J’ai pris un petit-déjeuner anglais au Regency Cafe, un célèbre établissement à l’ancienne. La rapidité du service, la décoration et la nourriture, y compris le thé au lait, ressemblaient énormément à ce que l’on trouve dans les cha chaan teng de Hong Kong.

Un ami britannique m’a recommandé les pubs de la chaîne Wetherspoon, et cela s’est révélé être une véritable pépite. Bien qu’il s’agisse d’une chaîne proposant le même menu partout, chaque établissement possède son propre style de décoration, toujours très britannique. J’y suis allé trois fois en tout.

Dans l’avion pour Londres, j’ai rencontré une étudiante qui faisait ses études dans la ville. Elle m’a conseillé d’aller manger des scones au The Muffin Man Tea Shop. J’y suis allé et je les ai trouvés tellement bons que j’y suis retourné le lendemain.

Les transports sont chers, mais ils ont l’avantage de permettre le paiement direct par carte bancaire, ce qui est assez pratique. Comme le réseau est complexe et que les lignes comportent de nombreuses bifurcations, je me suis trompé de métro à deux reprises. En revanche, j’ai été surpris de constater que Londres, malgré son statut de ville touristique internationale, compte très peu de fontaines à eau et de toilettes publiques. En dehors de quelques grandes gares, il est pratiquement impossible d’en trouver.

De nombreux musées londoniens sont gratuits et leurs collections sont très riches. On a l’impression qu’ils pourraient remplir un musée entier rien qu’en sortant quelques objets au hasard. Bien sûr, une grande partie de ces collections a été raflée dans d’autres pays au fil de l’histoire coloniale, alors la gratuité est bien la moindre des choses. Le British Museum m’a paru plus désordonné que je ne l’imaginais, principalement parce qu’il y avait trop de monde : c’était très bruyant et très chaud. J’ai finalement préféré le musée V&A.

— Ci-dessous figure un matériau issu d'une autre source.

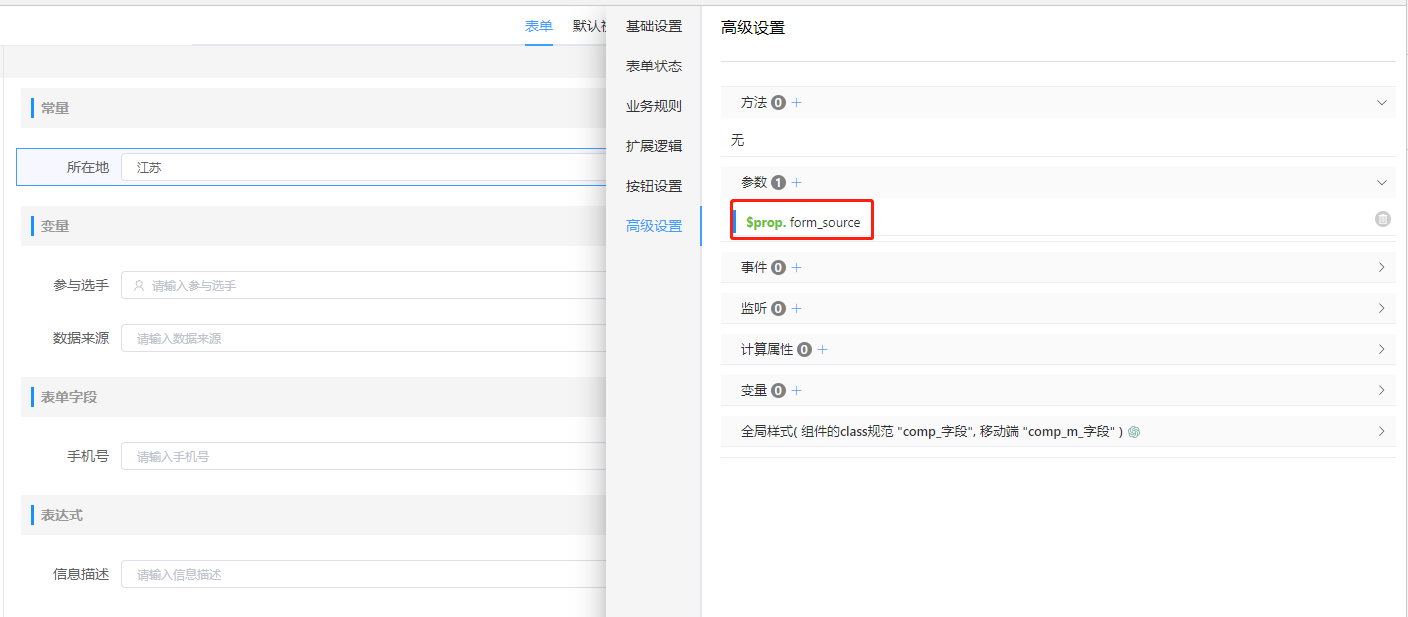Select the 表单 tab
Image resolution: width=1408 pixels, height=617 pixels.
pyautogui.click(x=538, y=26)
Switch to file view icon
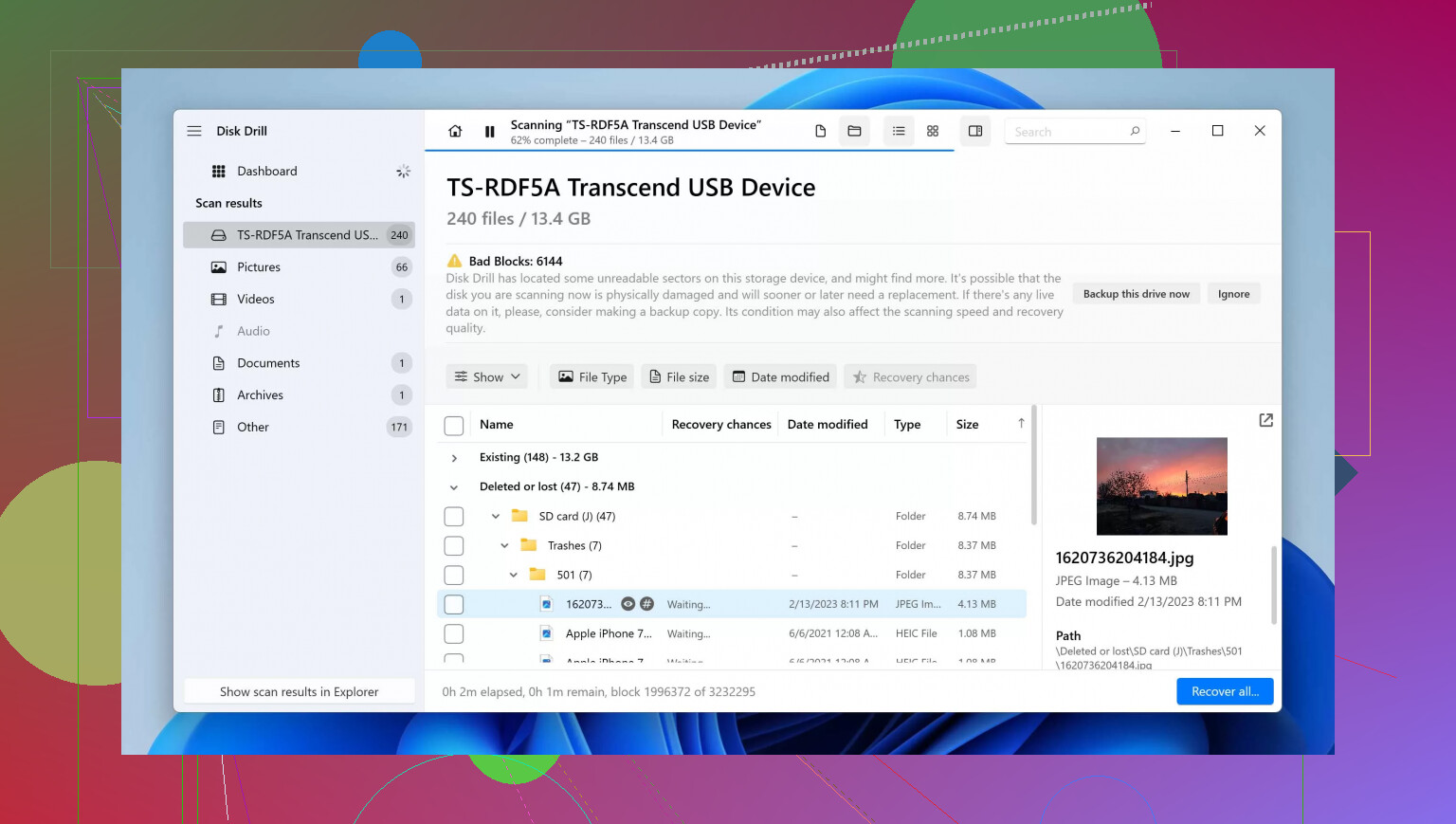 pos(821,132)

J’ai également remarqué de nombreux points communs avec Hong Kong : les panneaux de signalisation, notamment leurs polices de caractères et leurs couleurs, la conduite à gauche, l’aménagement intérieur et extérieur des bus à impériale, en particulier leurs escaliers, la voix féminine annonçant les arrêts dans les bus, les camions de glaces… J’ai aussi entendu beaucoup de cantonais dans les rues, et l’inscription « Gong Hei Fat Choy » sur le portique du quartier chinois était elle aussi transcrite selon la prononciation cantonaise.

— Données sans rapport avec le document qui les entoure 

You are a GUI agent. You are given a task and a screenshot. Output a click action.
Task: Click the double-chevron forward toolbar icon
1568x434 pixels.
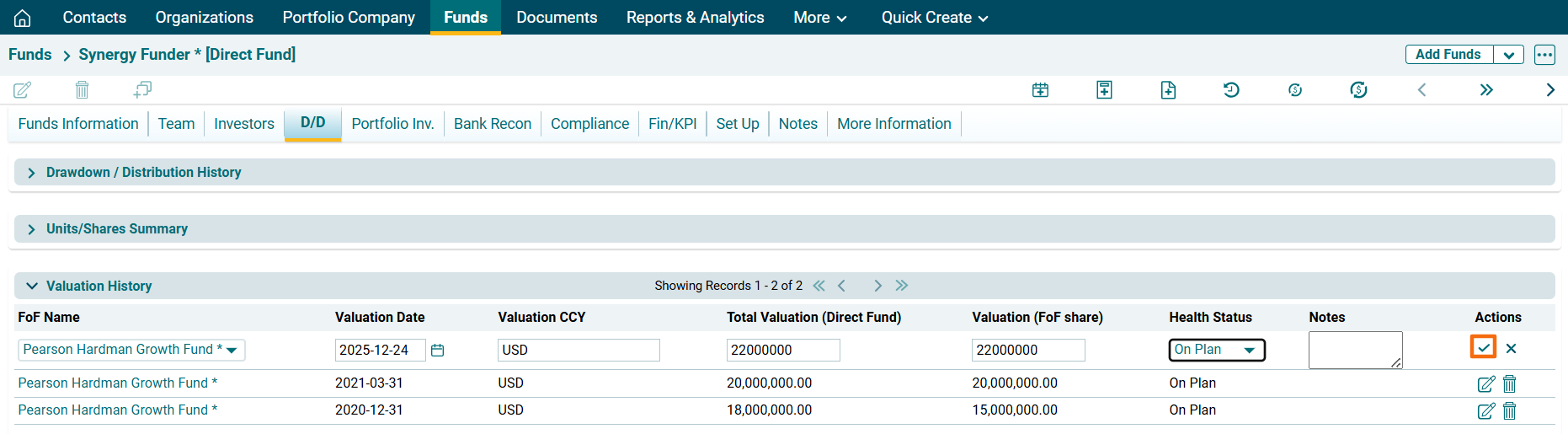tap(1486, 90)
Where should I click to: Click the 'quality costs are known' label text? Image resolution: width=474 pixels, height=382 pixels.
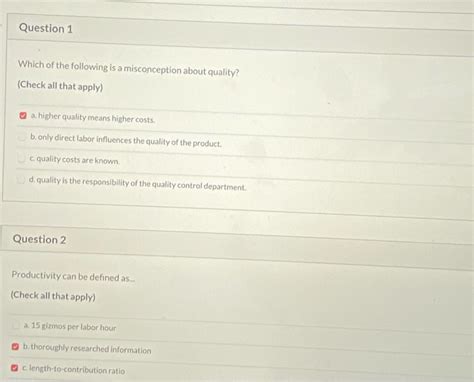[x=74, y=160]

En revanche, la vue nocturne de Londres est assez quelconque — sans doute parce que je venais de voir celle de la Hongrie et qu’après avoir connu l’immensité de la mer, les autres eaux paraissent bien fades, hahaha. Seuls les environs de Big Ben valent peut-être vraiment le détour.

J’avais initialement réservé un billet pour visiter le château de Downton Abbey, mais j’y ai renoncé parce qu’il était trop éloigné. Il fallait déjà plus de trois heures pour l’aller, puis encore marcher 45 minutes dans la campagne après être descendu du train. Le billet que j’avais réservé n’a donc pas été utilisé.